TASK OBJECTIVE ▸ Using only the entries below, output the lines starting at the one containing "You are a computer-use agent." and ending at the one containing "Task: Pick the Jazz Band ensemble", exactly and inclusive of both, omitting the pictures.

Pixel coordinate grounding data ▸
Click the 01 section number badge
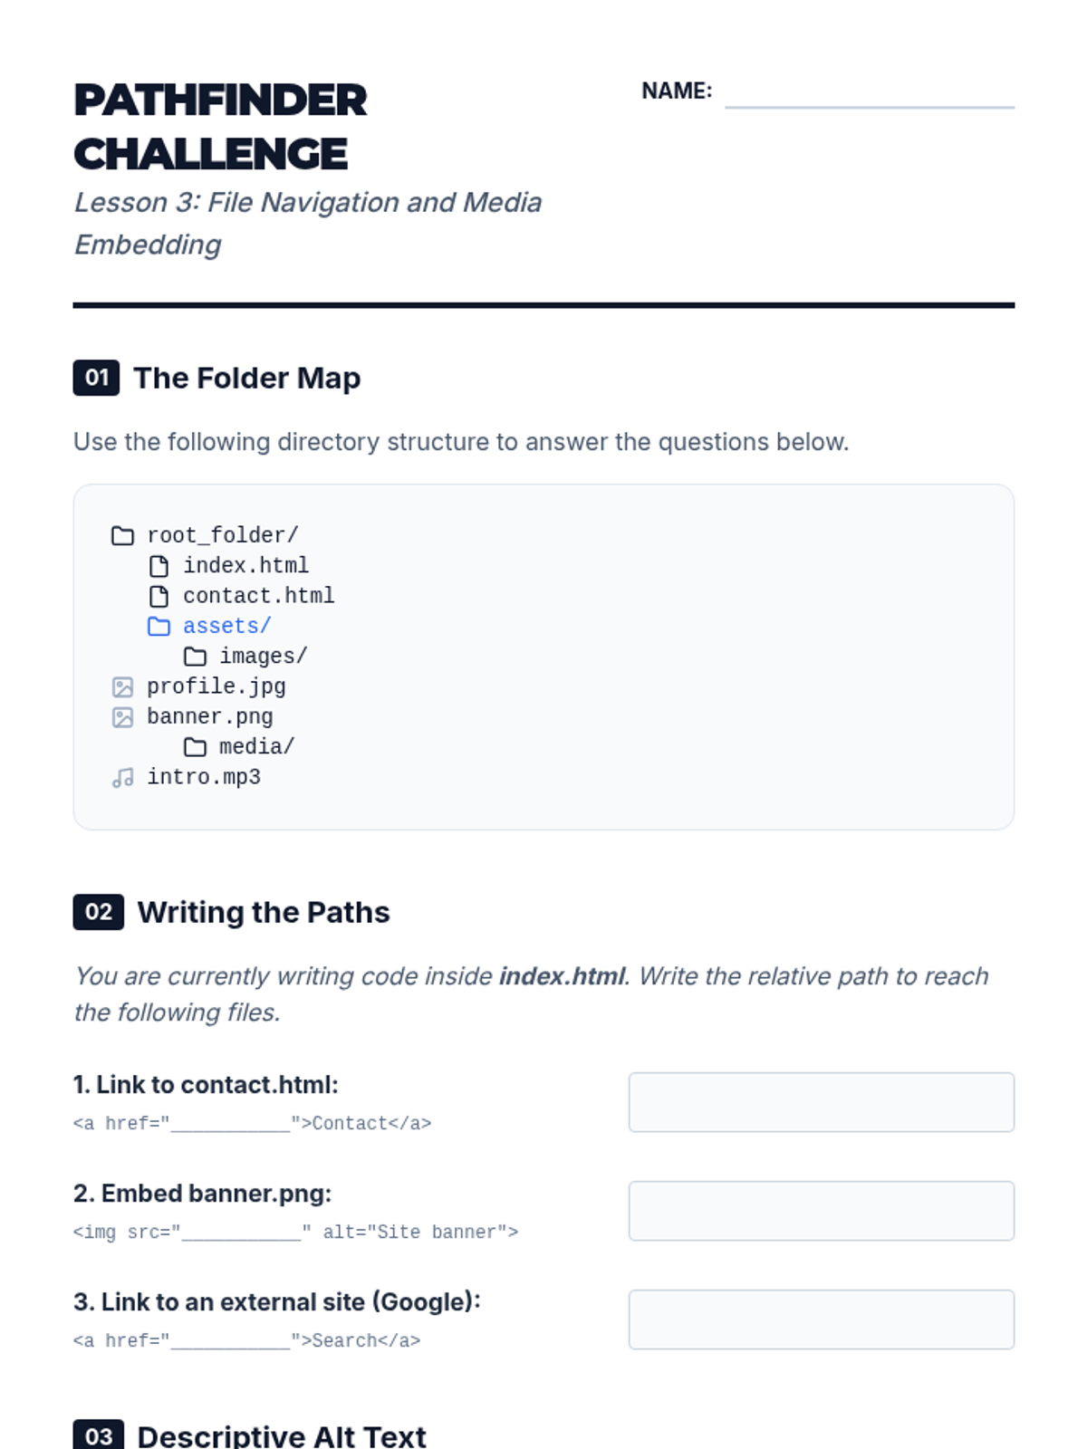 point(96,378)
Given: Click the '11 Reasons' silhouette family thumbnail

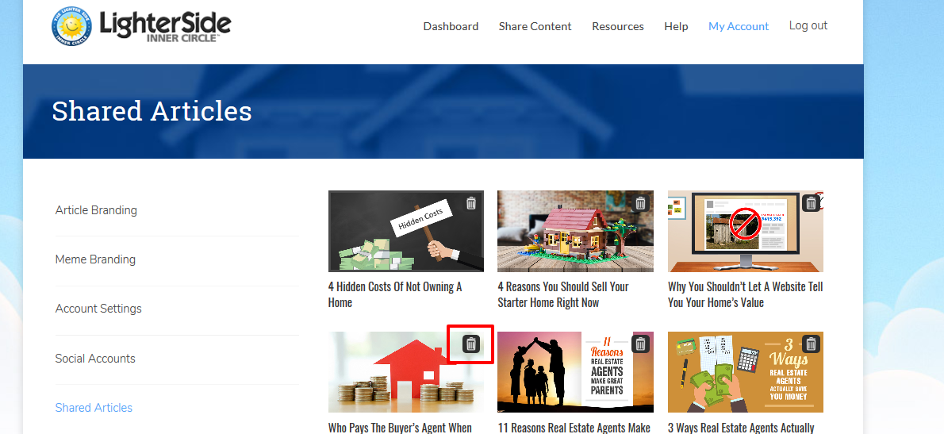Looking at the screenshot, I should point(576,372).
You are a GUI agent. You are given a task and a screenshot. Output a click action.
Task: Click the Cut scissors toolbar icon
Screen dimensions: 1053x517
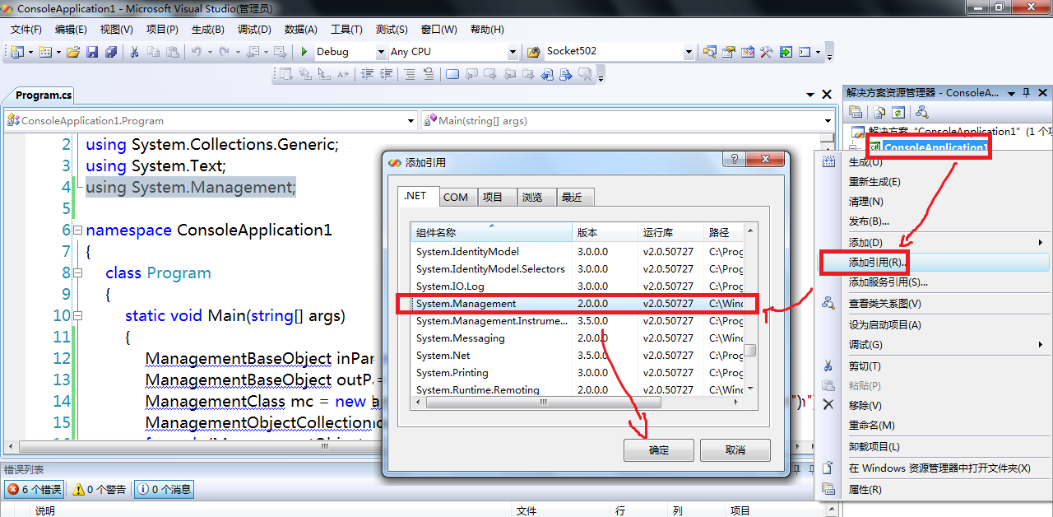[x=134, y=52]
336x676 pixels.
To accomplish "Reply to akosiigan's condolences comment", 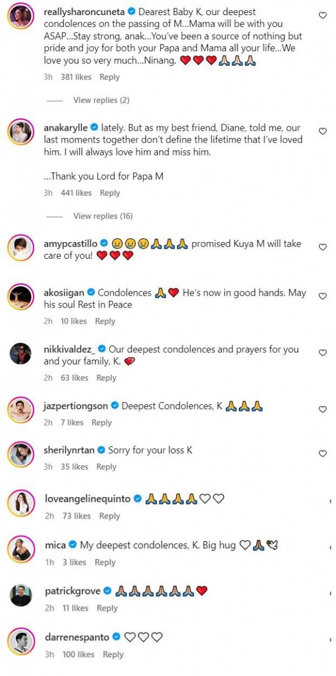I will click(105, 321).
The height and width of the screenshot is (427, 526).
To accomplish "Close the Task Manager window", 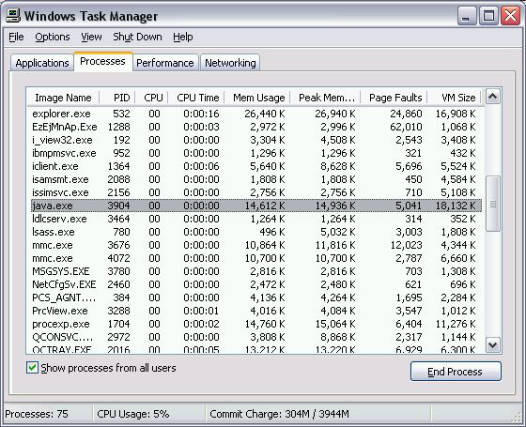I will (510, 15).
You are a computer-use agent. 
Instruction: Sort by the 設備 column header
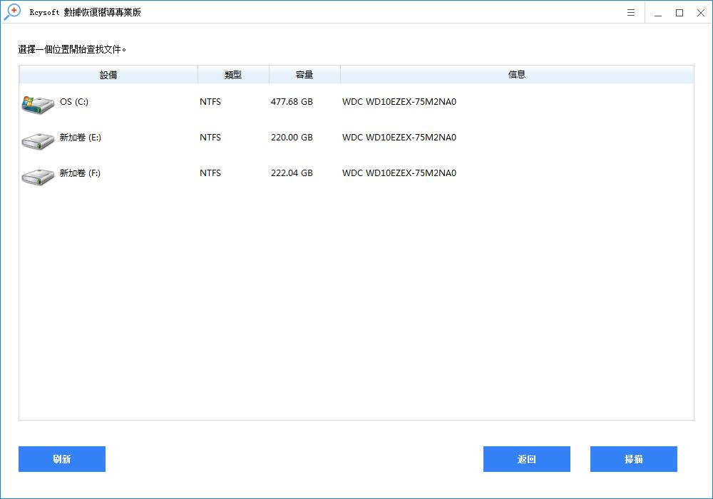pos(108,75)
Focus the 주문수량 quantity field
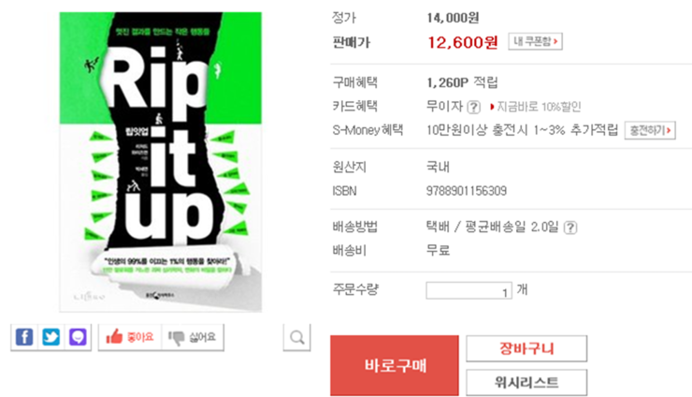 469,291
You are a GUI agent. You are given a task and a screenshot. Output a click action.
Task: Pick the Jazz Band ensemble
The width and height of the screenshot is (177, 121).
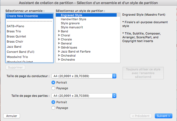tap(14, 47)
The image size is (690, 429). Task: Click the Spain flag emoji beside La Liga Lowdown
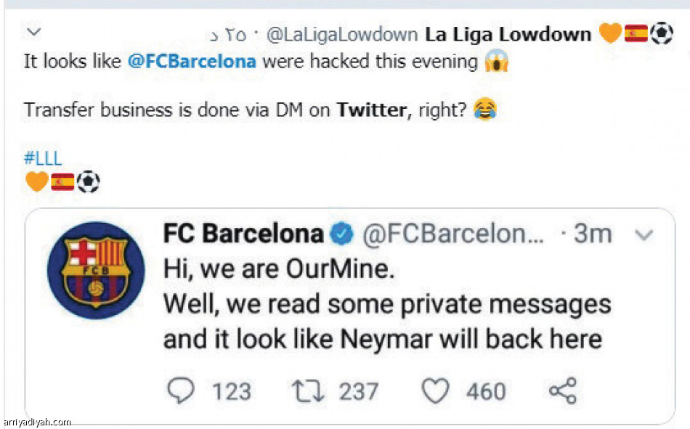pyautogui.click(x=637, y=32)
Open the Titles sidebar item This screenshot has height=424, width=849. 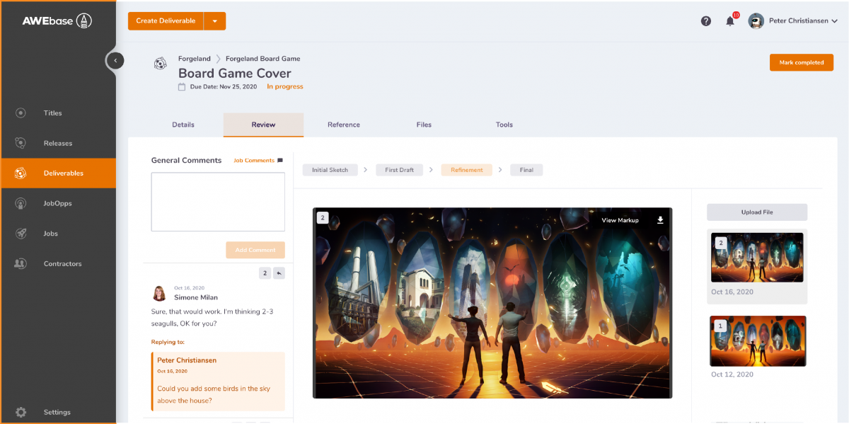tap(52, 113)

THE COMPLETED TASK ▸
You are a computer-use agent. 
Instruction: Sort by the 設備 column header
pos(108,75)
Focus the 주문수량 quantity field
 469,291
You are a GUI agent. You are given a task and a screenshot. Output a click action.
Task: Pick the Jazz Band ensemble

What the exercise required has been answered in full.